Eu assinei esse documento com muito prazer. Acho uma excelente iniciativa e se nós olharmos a ordem constitucional já está sendo rompida. O Supremo extrapola suas funções, o Congresso Nacional abusa, como no caso das PECs, o presidente da República, em pleno processo eleitoral, contrariando a lei e a Constituição, vem agora ampliar vantagens. Tudo isso é o quê? É ruptura da ordem institucional. Acredito que o nosso sistema democrático é muito bom, mas digo ele que está disfuncional. As instituições democráticas estão mal funcionando. Então, se há algum documento a favor da ordem democrática é claro que eu devo apoiar.

Os aliados de Bolsonaro estão tentando blindá-lo para que ele não seja preso caso ele não seja reeleito. Quais foram as maiores ilegalidades que ele cometeu durante o mandato e que podem, inclusive, levá-lo à prisão?

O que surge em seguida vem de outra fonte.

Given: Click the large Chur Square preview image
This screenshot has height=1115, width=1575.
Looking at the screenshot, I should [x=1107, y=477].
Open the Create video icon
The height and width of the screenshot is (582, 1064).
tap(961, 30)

Vou excluir da minha resposta a expressão prisão. Por quê? Uma coisa é ele, amanhã, ter um problema penal. Outra coisa é ele ser preso. Ele não será preso em flagrante delito. Portanto, excluído flagrante, ele pode ser processado criminalmente. Isso é fundamental em termos de processo penal. Não acredito em prisão, porém ele pode ser processado por uma série de eventos, sobretudo contra as instituições, como alguém que criou a organização de fake news. Me arrisco a dizer, sob o ponto de vista penal, é o que me parece mais evidente.